The 1963 march brought more than 250,000 people to the nation’s capital to push for an end to discrimination on the basis of race, colour, religion, sex or national origin. Many credit the show of strength with the passage of the Civil Rights Act of 1964.
Organised by the National Association for the Advancement of Colored People and other civil rights groups, this year’s march takes place at the Lincoln Memorial, the backdrop to King’s impassioned call for equality.
Margaret Huang, the president and CEO of the Southern Poverty Law Center nonprofit civil rights advocacy group, told the crowd on Saturday the march 60 years ago opened doors and spurred new tools to fight racial discrimination.
But new laws throughout the country that “claw away at the right to vote” and target the LGBTQ community threaten to erase some of those gains, Huang said.
“These campaigns against our ballots, our bodies, our school books, they are all connected. When our right to vote falls all other civil and human rights can fall too, but we’re here today to say ‘not on our watch.’”
Kimberle Crenshaw, executive director of the African American Policy Forum, said the anniversary occurred at a troubling moment.

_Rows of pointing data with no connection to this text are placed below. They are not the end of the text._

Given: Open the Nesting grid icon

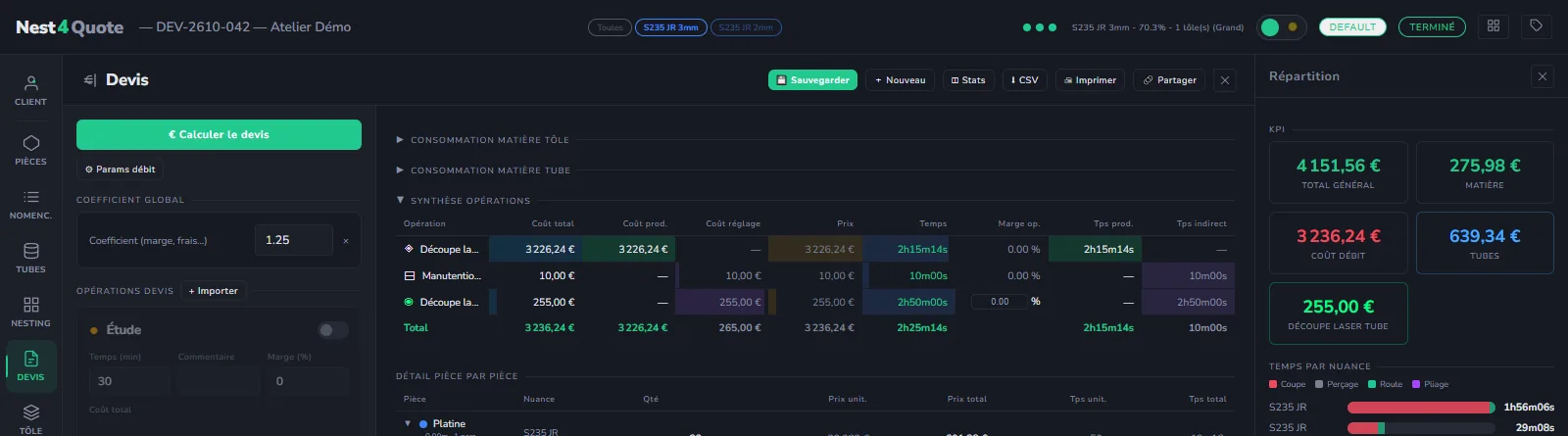Looking at the screenshot, I should click(30, 312).
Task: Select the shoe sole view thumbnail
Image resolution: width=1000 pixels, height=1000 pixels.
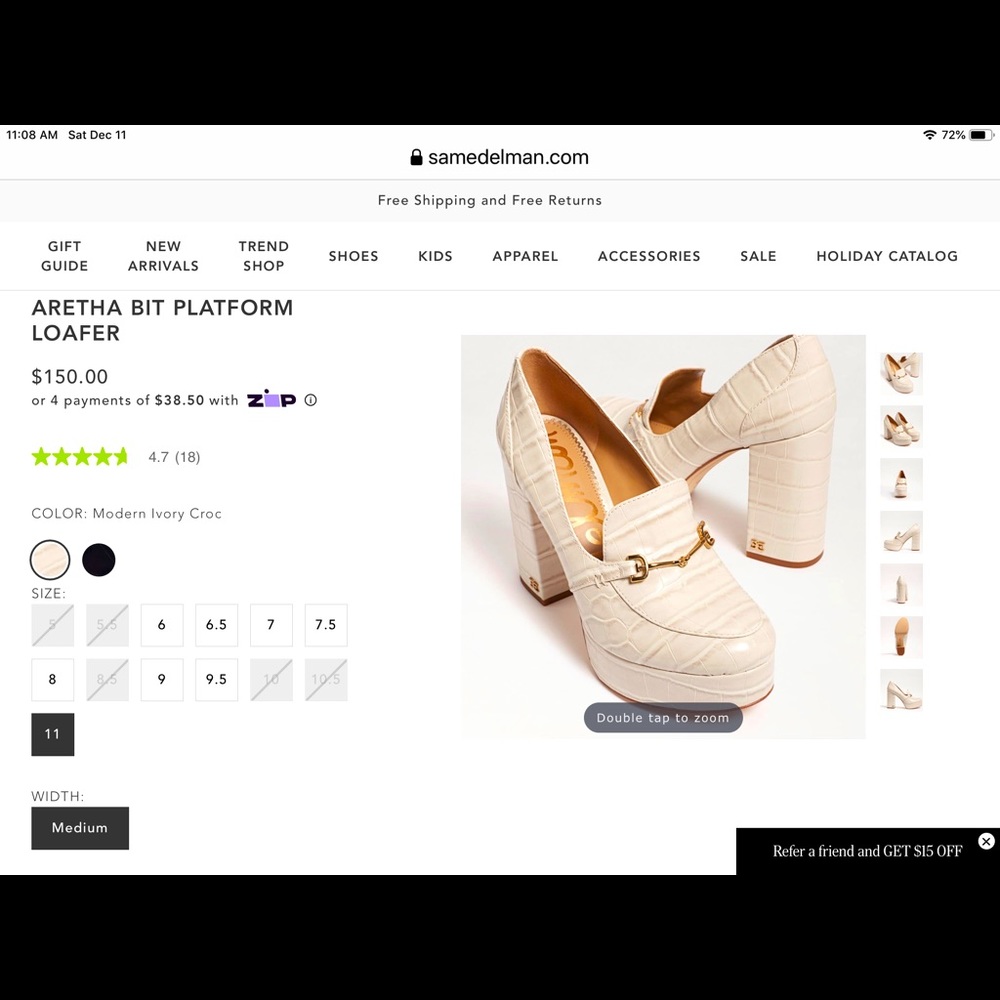Action: 900,637
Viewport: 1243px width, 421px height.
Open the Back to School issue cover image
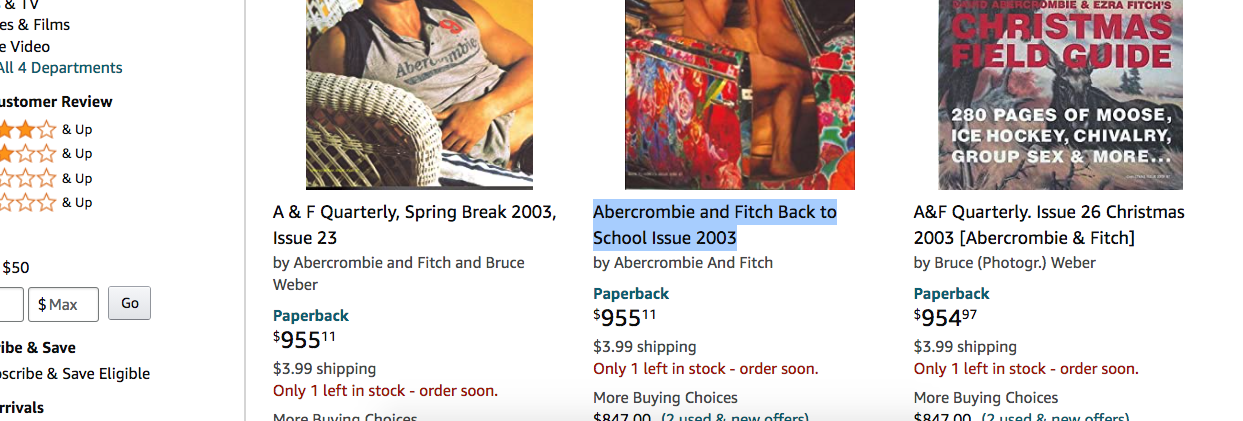pos(739,94)
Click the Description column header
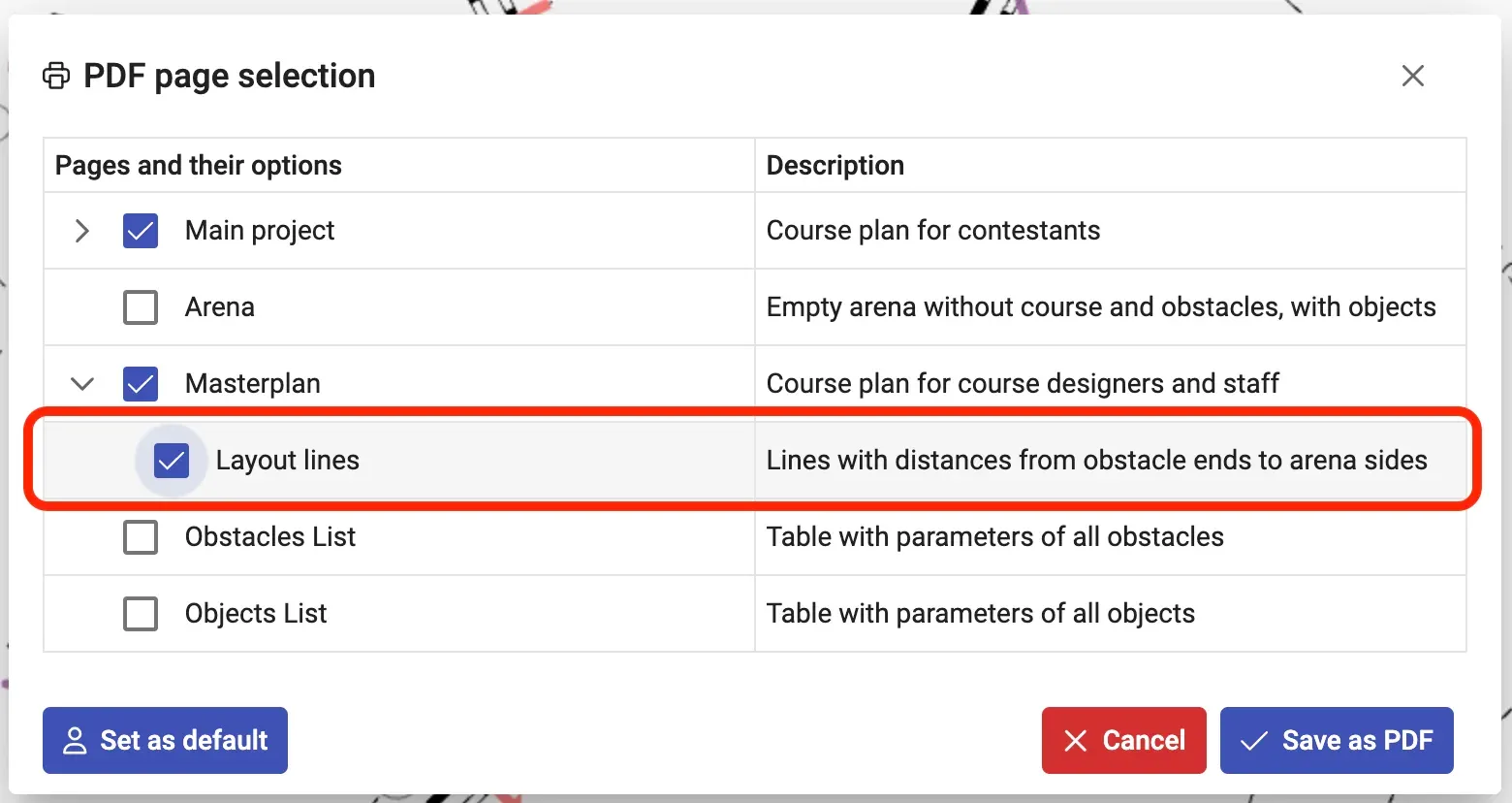1512x803 pixels. click(x=835, y=166)
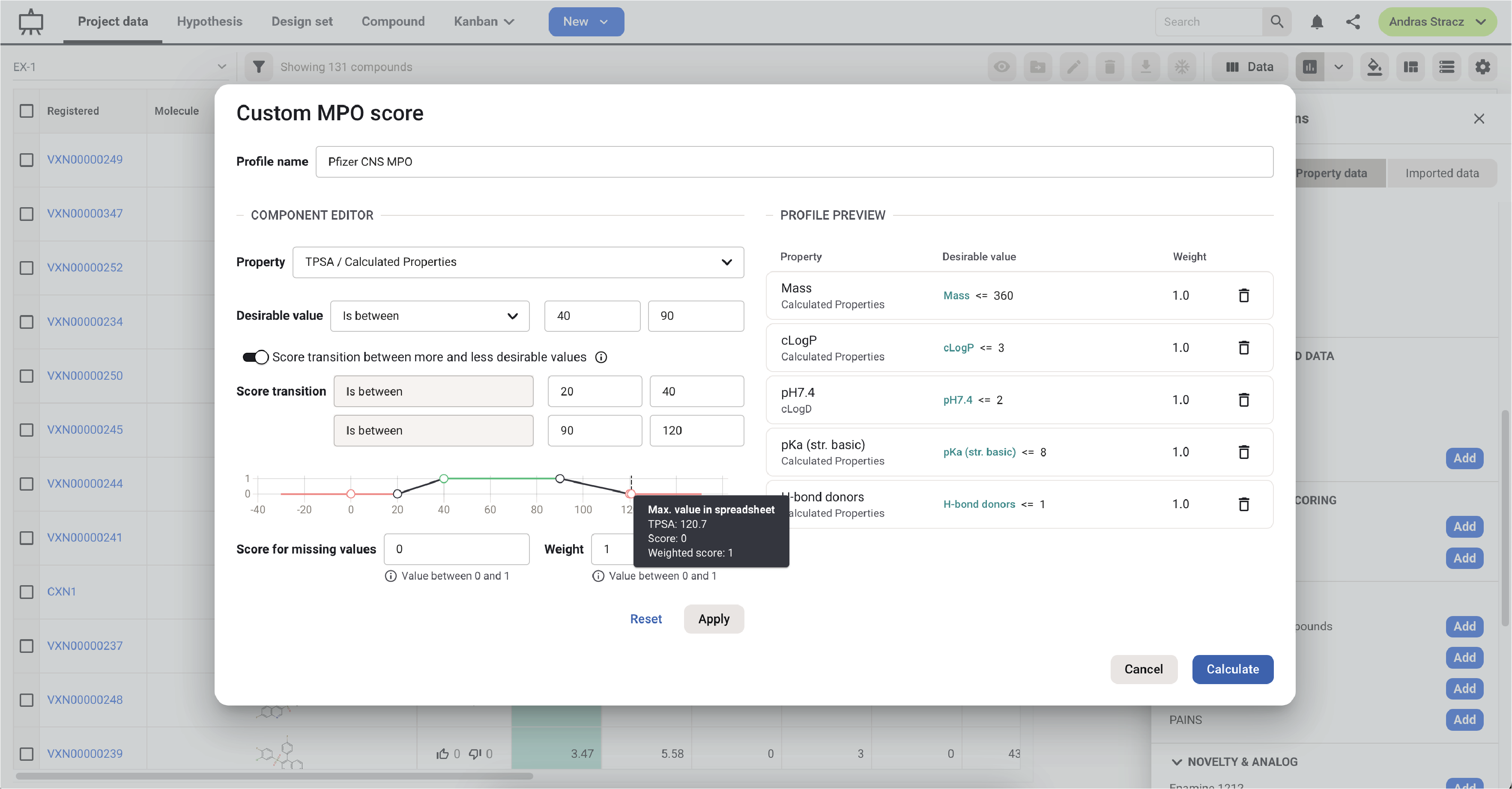Screen dimensions: 1512x789
Task: Open Desirable value 'Is between' dropdown
Action: (430, 316)
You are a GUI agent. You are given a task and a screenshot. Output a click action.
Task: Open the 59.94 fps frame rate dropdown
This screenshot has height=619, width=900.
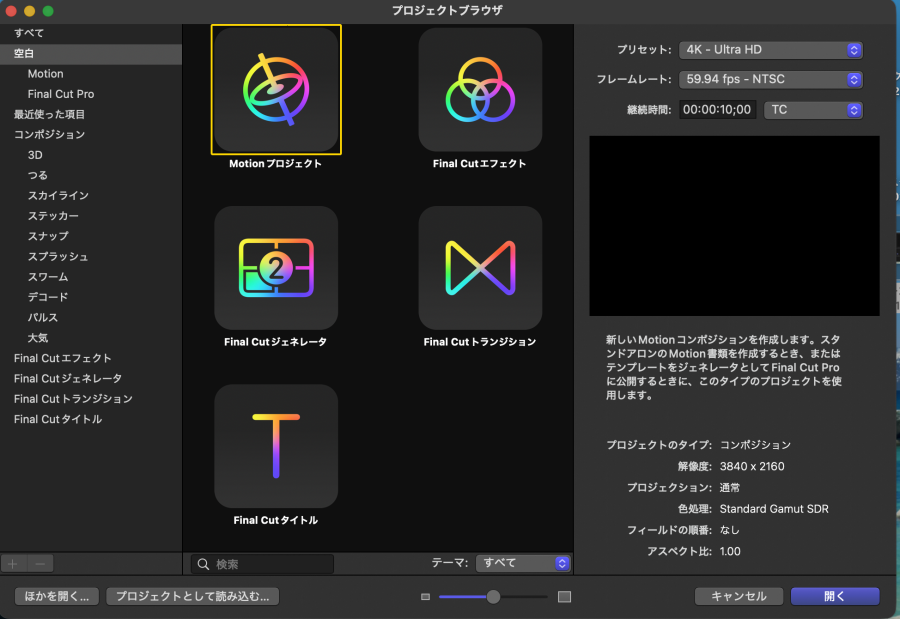pyautogui.click(x=770, y=79)
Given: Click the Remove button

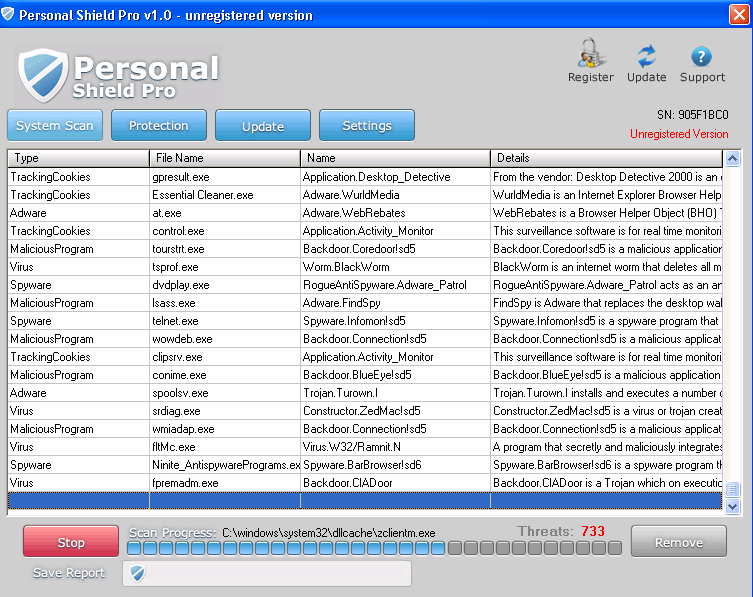Looking at the screenshot, I should click(678, 542).
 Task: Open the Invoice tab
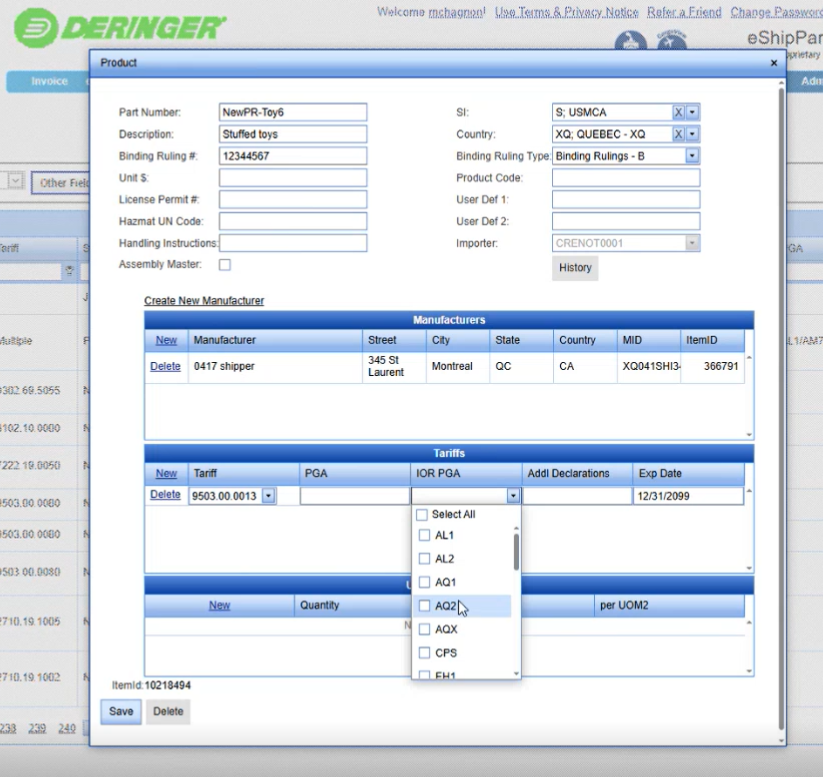pos(48,82)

“The very history that the march is commemorating is being not only challenged but distorted,” Crenshaw said, referring to bans in several states on books and classroom instruction based on so-called “critical race theory”, which views a legacy of racism as shaping American history.
She called that and other moves such as the removal of an African American studies course from public schools in Florida and Arkansas a “concerted effort to silence conversation about that history”.
Opponents of critical race theory have argued it distorts history and is needlessly divisive and upsetting for students.
‘Intensification of racism’
Speakers at the march include civil rights leaders such as the Reverend Al Sharpton, King’s son Martin Luther King III, his granddaughter Yolanda Renee King and House Minority Leader Hakeem Jeffries.
In terms of the goals envisioned in King’s “dream”, the country has come a long way since 1963, said Jonathan Greenblatt, national director of the Anti-Defamation League, which played a role in the campaign for the Civil Rights Act’s enactment.
But, he said, recent Supreme Court rulings setting back affirmative action and access to abortion were a cause for concern.
“We’ve seen an expansion of anti-Semitism, we’ve seen an intensification of racism,” said Greenblatt.
President Joe Biden and Vice President Kamala Harris on Monday will meet with march organisers at the White House to mark the 1963 meeting between organisers of the original march and the administration of President John F Kennedy.